## Begin Material supplied

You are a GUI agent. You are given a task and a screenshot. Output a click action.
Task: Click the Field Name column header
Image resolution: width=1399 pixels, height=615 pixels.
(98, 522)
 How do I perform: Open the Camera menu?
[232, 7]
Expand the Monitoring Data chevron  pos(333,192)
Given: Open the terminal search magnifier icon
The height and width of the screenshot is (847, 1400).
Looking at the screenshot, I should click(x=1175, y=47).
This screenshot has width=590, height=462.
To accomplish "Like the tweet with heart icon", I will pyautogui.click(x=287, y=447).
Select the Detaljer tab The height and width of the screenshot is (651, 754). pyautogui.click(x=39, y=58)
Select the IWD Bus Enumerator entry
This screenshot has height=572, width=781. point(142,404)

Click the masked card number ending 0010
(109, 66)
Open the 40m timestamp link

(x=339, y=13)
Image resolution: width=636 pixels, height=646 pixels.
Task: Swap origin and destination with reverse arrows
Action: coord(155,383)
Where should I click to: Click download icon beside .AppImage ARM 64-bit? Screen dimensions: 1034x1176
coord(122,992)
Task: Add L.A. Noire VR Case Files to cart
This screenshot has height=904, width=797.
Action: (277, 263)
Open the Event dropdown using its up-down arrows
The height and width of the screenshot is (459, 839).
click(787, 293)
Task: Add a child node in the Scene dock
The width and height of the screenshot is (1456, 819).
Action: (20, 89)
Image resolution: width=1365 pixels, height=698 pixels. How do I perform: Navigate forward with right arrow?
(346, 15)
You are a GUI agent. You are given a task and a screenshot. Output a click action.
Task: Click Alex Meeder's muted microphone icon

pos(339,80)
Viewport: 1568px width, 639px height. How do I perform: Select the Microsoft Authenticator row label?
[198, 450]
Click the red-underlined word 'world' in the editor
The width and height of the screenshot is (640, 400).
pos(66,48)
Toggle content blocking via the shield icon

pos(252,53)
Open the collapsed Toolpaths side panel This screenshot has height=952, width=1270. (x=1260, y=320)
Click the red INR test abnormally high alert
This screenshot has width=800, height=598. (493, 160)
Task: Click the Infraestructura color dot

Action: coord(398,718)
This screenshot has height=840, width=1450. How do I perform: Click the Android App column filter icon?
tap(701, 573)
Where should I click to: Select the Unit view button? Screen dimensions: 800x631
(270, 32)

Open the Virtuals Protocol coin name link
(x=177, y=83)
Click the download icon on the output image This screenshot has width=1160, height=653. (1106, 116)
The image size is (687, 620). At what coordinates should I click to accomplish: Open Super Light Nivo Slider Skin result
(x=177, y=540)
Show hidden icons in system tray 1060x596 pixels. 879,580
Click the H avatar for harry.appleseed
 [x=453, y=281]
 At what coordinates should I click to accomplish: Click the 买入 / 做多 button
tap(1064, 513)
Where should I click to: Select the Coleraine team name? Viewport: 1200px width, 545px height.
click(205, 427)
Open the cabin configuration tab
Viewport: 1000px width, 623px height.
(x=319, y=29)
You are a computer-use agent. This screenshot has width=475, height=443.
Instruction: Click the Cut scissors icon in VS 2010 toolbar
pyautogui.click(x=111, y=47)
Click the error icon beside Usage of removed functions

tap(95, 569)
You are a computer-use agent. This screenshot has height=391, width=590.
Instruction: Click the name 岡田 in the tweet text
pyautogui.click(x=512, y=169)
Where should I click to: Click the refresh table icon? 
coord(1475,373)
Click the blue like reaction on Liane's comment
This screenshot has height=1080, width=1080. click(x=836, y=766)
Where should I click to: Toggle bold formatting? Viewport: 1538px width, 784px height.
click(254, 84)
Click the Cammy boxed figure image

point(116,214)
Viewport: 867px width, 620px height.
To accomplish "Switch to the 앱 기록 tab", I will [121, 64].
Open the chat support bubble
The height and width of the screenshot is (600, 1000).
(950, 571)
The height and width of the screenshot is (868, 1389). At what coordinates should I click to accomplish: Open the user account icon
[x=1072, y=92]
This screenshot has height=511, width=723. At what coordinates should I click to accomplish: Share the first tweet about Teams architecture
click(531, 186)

## End Material supplied

Your objective:
Format all of the records above as a numbered list, one line per item, leaving out the blank lines.

Reply to the exercise:
1. You are a GUI agent. You are given a task and a screenshot. Output a click action.
2. Task: Click the Field Name column header
3. Image resolution: width=1399 pixels, height=615 pixels.
4. (98, 522)
5.  How do I perform: Open the Camera menu?
6. [232, 7]
7. Expand the Monitoring Data chevron  pos(333,192)
8. Given: Open the terminal search magnifier icon
9. The height and width of the screenshot is (847, 1400).
10. Looking at the screenshot, I should click(x=1175, y=47).
11. This screenshot has width=590, height=462.
12. To accomplish "Like the tweet with heart icon", I will pyautogui.click(x=287, y=447).
13. Select the Detaljer tab The height and width of the screenshot is (651, 754). pyautogui.click(x=39, y=58)
14. Select the IWD Bus Enumerator entry
15. This screenshot has height=572, width=781. point(142,404)
16. Click the masked card number ending 0010
17. (109, 66)
18. Open the 40m timestamp link
19. (x=339, y=13)
20. Image resolution: width=636 pixels, height=646 pixels.
21. Task: Swap origin and destination with reverse arrows
22. Action: coord(155,383)
23. Where should I click to: Click download icon beside .AppImage ARM 64-bit? Screen dimensions: 1034x1176
24. coord(122,992)
25. Task: Add L.A. Noire VR Case Files to cart
26. This screenshot has height=904, width=797.
27. Action: (277, 263)
28. Open the Event dropdown using its up-down arrows
29. The height and width of the screenshot is (459, 839).
30. click(787, 293)
31. Task: Add a child node in the Scene dock
32. The width and height of the screenshot is (1456, 819).
33. Action: (20, 89)
34. Image resolution: width=1365 pixels, height=698 pixels. How do I perform: Navigate forward with right arrow?
35. (346, 15)
36. You are a GUI agent. You are given a task and a screenshot. Output a click action.
37. Task: Click Alex Meeder's muted microphone icon
38. pos(339,80)
39. Viewport: 1568px width, 639px height. How do I perform: Select the Microsoft Authenticator row label?
40. [198, 450]
41. Click the red-underlined word 'world' in the editor
42. The width and height of the screenshot is (640, 400).
43. pos(66,48)
44. Toggle content blocking via the shield icon
45. pos(252,53)
46. Open the collapsed Toolpaths side panel This screenshot has height=952, width=1270. (x=1260, y=320)
47. Click the red INR test abnormally high alert
48. This screenshot has width=800, height=598. (493, 160)
49. Task: Click the Infraestructura color dot
50. Action: coord(398,718)
51. This screenshot has height=840, width=1450. How do I perform: Click the Android App column filter icon?
52. tap(701, 573)
53. Where should I click to: Select the Unit view button? Screen dimensions: 800x631
54. (270, 32)
55. Open the Virtuals Protocol coin name link
56. (x=177, y=83)
57. Click the download icon on the output image This screenshot has width=1160, height=653. (1106, 116)
58. The image size is (687, 620). At what coordinates should I click to accomplish: Open Super Light Nivo Slider Skin result
59. (x=177, y=540)
60. Show hidden icons in system tray 1060x596 pixels. 879,580
61. Click the H avatar for harry.appleseed
62.  [x=453, y=281]
63.  At what coordinates should I click to accomplish: Click the 买入 / 做多 button
64. tap(1064, 513)
65. Where should I click to: Select the Coleraine team name? Viewport: 1200px width, 545px height.
66. click(205, 427)
67. Open the cabin configuration tab
68. Viewport: 1000px width, 623px height.
69. (x=319, y=29)
70. You are a computer-use agent. This screenshot has width=475, height=443.
71. Instruction: Click the Cut scissors icon in VS 2010 toolbar
72. pyautogui.click(x=111, y=47)
73. Click the error icon beside Usage of removed functions
74. tap(95, 569)
75. You are a computer-use agent. This screenshot has height=391, width=590.
76. Instruction: Click the name 岡田 in the tweet text
77. pyautogui.click(x=512, y=169)
78. Where should I click to: Click the refresh table icon? 
79. coord(1475,373)
80. Click the blue like reaction on Liane's comment
81. This screenshot has height=1080, width=1080. click(x=836, y=766)
82. Where should I click to: Toggle bold formatting? Viewport: 1538px width, 784px height.
83. click(254, 84)
84. Click the Cammy boxed figure image
85. point(116,214)
86. Viewport: 867px width, 620px height.
87. To accomplish "Switch to the 앱 기록 tab", I will [121, 64].
88. Open the chat support bubble
89. The height and width of the screenshot is (600, 1000).
90. (950, 571)
91. The height and width of the screenshot is (868, 1389). At what coordinates should I click to accomplish: Open the user account icon
92. [x=1072, y=92]
93. This screenshot has height=511, width=723. At what coordinates should I click to accomplish: Share the first tweet about Teams architecture
94. click(531, 186)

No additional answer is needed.